- **Records from a collection**:
══════════

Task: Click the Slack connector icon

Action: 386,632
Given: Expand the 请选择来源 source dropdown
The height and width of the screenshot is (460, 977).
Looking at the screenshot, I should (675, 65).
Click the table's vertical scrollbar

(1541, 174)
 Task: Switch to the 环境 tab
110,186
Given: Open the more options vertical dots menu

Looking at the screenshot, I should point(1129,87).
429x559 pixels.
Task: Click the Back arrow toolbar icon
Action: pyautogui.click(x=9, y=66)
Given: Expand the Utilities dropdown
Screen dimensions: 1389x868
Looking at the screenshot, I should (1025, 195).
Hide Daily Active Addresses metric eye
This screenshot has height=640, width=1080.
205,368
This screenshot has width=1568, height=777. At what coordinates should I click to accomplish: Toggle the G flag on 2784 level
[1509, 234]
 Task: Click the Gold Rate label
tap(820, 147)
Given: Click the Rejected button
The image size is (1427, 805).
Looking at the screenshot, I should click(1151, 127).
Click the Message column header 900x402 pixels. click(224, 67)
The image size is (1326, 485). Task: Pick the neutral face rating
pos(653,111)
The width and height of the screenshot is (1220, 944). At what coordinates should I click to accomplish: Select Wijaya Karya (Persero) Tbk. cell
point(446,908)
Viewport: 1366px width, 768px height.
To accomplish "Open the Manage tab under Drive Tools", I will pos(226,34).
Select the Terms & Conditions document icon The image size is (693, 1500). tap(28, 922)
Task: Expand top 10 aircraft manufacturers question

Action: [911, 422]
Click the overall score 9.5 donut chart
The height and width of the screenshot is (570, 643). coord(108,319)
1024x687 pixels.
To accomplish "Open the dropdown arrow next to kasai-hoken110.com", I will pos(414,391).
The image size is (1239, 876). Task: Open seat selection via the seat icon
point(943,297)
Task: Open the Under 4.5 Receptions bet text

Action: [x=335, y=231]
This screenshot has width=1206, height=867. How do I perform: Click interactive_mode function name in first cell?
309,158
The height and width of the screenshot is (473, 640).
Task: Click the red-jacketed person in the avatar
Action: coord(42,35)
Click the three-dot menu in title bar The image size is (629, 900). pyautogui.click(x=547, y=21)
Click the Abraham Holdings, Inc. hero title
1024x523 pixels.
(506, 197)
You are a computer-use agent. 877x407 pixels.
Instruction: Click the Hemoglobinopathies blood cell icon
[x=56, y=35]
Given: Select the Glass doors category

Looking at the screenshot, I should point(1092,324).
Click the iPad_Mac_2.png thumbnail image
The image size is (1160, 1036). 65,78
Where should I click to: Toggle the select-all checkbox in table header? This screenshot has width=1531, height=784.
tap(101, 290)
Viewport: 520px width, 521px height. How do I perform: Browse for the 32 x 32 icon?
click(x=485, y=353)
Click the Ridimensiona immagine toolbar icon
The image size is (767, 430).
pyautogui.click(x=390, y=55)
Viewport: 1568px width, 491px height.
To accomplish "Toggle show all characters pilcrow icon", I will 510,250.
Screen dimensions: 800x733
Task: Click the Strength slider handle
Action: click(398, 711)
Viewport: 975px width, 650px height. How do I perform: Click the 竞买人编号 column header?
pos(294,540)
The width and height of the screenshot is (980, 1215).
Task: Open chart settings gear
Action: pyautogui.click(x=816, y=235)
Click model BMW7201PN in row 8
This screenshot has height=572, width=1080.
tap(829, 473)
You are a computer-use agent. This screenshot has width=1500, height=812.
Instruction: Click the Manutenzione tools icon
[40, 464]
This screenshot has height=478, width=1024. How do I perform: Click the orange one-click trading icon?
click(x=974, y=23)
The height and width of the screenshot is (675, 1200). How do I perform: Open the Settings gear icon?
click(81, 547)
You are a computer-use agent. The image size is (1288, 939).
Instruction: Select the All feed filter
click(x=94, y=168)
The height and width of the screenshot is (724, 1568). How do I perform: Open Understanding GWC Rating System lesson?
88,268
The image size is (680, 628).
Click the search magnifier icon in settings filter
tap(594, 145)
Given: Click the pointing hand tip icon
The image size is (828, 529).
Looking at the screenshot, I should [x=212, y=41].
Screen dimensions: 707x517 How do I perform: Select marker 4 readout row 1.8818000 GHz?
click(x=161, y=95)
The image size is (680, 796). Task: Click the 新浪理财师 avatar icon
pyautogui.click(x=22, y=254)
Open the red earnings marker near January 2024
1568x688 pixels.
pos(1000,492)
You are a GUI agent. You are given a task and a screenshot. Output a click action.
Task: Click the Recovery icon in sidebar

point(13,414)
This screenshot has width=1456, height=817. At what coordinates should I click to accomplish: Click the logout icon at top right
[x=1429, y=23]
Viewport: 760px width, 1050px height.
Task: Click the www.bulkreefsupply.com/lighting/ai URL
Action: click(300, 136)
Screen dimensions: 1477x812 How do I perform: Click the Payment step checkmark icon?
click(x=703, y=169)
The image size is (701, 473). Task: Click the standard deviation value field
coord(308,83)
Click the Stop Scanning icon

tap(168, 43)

══════════

- **INSTRUCTIONS FOR THE TASK**: Output all of the data in full, exactly as given.

- **WRITTEN ANSWER**:
Task: Click the Slack connector icon

Action: 386,632
Given: Expand the 请选择来源 source dropdown
The height and width of the screenshot is (460, 977).
Looking at the screenshot, I should (675, 65).
Click the table's vertical scrollbar

(1541, 174)
 Task: Switch to the 环境 tab
110,186
Given: Open the more options vertical dots menu

Looking at the screenshot, I should point(1129,87).
429x559 pixels.
Task: Click the Back arrow toolbar icon
Action: pyautogui.click(x=9, y=66)
Given: Expand the Utilities dropdown
Screen dimensions: 1389x868
Looking at the screenshot, I should (1025, 195).
Hide Daily Active Addresses metric eye
This screenshot has height=640, width=1080.
205,368
This screenshot has width=1568, height=777. At what coordinates should I click to accomplish: Toggle the G flag on 2784 level
[1509, 234]
 Task: Click the Gold Rate label
tap(820, 147)
Given: Click the Rejected button
The image size is (1427, 805).
Looking at the screenshot, I should click(1151, 127).
Click the Message column header 900x402 pixels. click(224, 67)
The image size is (1326, 485). Task: Pick the neutral face rating
pos(653,111)
The width and height of the screenshot is (1220, 944). At what coordinates should I click to accomplish: Select Wijaya Karya (Persero) Tbk. cell
point(446,908)
Viewport: 1366px width, 768px height.
To accomplish "Open the Manage tab under Drive Tools", I will pos(226,34).
Select the Terms & Conditions document icon The image size is (693, 1500). tap(28, 922)
Task: Expand top 10 aircraft manufacturers question

Action: [911, 422]
Click the overall score 9.5 donut chart
The height and width of the screenshot is (570, 643). coord(108,319)
1024x687 pixels.
To accomplish "Open the dropdown arrow next to kasai-hoken110.com", I will pos(414,391).
The image size is (1239, 876). Task: Open seat selection via the seat icon
point(943,297)
Task: Open the Under 4.5 Receptions bet text

Action: [x=335, y=231]
This screenshot has width=1206, height=867. How do I perform: Click interactive_mode function name in first cell?
309,158
The height and width of the screenshot is (473, 640).
Task: Click the red-jacketed person in the avatar
Action: coord(42,35)
Click the three-dot menu in title bar The image size is (629, 900). pyautogui.click(x=547, y=21)
Click the Abraham Holdings, Inc. hero title
1024x523 pixels.
(506, 197)
You are a computer-use agent. 877x407 pixels.
Instruction: Click the Hemoglobinopathies blood cell icon
[x=56, y=35]
Given: Select the Glass doors category

Looking at the screenshot, I should point(1092,324).
Click the iPad_Mac_2.png thumbnail image
The image size is (1160, 1036). 65,78
Where should I click to: Toggle the select-all checkbox in table header? This screenshot has width=1531, height=784.
tap(101, 290)
Viewport: 520px width, 521px height. How do I perform: Browse for the 32 x 32 icon?
click(x=485, y=353)
Click the Ridimensiona immagine toolbar icon
The image size is (767, 430).
pyautogui.click(x=390, y=55)
Viewport: 1568px width, 491px height.
To accomplish "Toggle show all characters pilcrow icon", I will 510,250.
Screen dimensions: 800x733
Task: Click the Strength slider handle
Action: click(398, 711)
Viewport: 975px width, 650px height. How do I perform: Click the 竞买人编号 column header?
pos(294,540)
The width and height of the screenshot is (980, 1215).
Task: Open chart settings gear
Action: pyautogui.click(x=816, y=235)
Click model BMW7201PN in row 8
This screenshot has height=572, width=1080.
tap(829, 473)
You are a computer-use agent. This screenshot has width=1500, height=812.
Instruction: Click the Manutenzione tools icon
[40, 464]
This screenshot has height=478, width=1024. How do I perform: Click the orange one-click trading icon?
click(x=974, y=23)
The height and width of the screenshot is (675, 1200). How do I perform: Open the Settings gear icon?
click(81, 547)
You are a computer-use agent. The image size is (1288, 939).
Instruction: Select the All feed filter
click(x=94, y=168)
The height and width of the screenshot is (724, 1568). How do I perform: Open Understanding GWC Rating System lesson?
88,268
The image size is (680, 628).
Click the search magnifier icon in settings filter
tap(594, 145)
Given: Click the pointing hand tip icon
The image size is (828, 529).
Looking at the screenshot, I should [x=212, y=41].
Screen dimensions: 707x517 How do I perform: Select marker 4 readout row 1.8818000 GHz?
click(x=161, y=95)
The image size is (680, 796). Task: Click the 新浪理财师 avatar icon
pyautogui.click(x=22, y=254)
Open the red earnings marker near January 2024
1568x688 pixels.
pos(1000,492)
You are a GUI agent. You are given a task and a screenshot. Output a click action.
Task: Click the Recovery icon in sidebar

point(13,414)
This screenshot has width=1456, height=817. At what coordinates should I click to accomplish: Click the logout icon at top right
[x=1429, y=23]
Viewport: 760px width, 1050px height.
Task: Click the www.bulkreefsupply.com/lighting/ai URL
Action: click(300, 136)
Screen dimensions: 1477x812 How do I perform: Click the Payment step checkmark icon?
click(x=703, y=169)
The image size is (701, 473). Task: Click the standard deviation value field
coord(308,83)
Click the Stop Scanning icon

tap(168, 43)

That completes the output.